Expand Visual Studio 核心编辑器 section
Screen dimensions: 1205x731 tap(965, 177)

--

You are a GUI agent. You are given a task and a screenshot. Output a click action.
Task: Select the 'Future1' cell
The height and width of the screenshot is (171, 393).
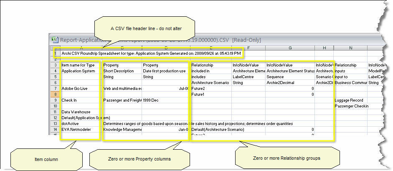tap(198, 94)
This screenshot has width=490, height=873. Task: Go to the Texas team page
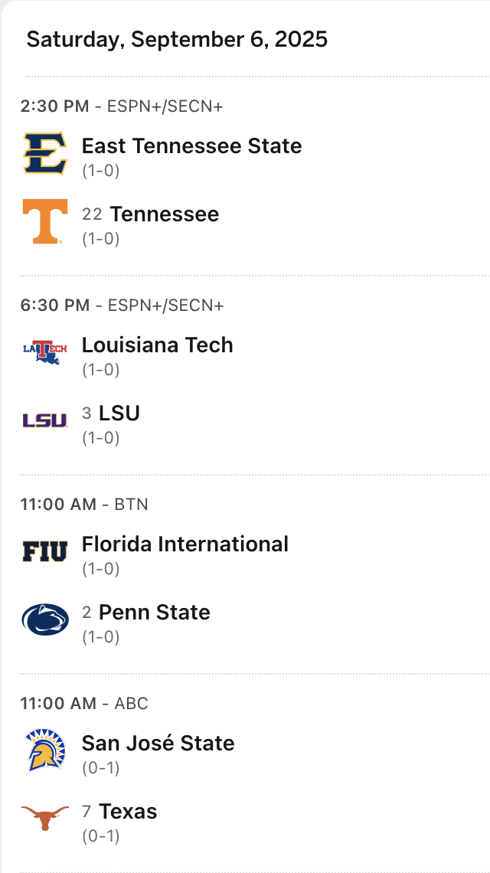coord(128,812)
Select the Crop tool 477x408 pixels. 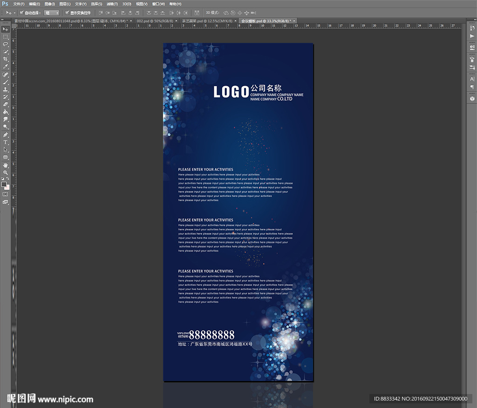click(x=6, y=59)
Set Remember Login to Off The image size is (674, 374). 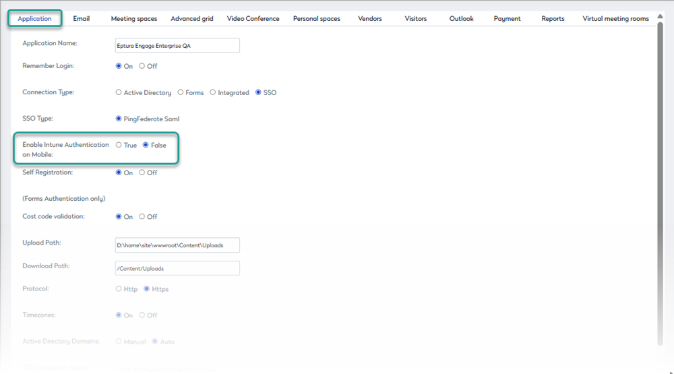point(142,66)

Stated problem - Count the lines in the items above that contain the string "height", treating uppercase and lowercase as different. Give only the number.

Solution - 2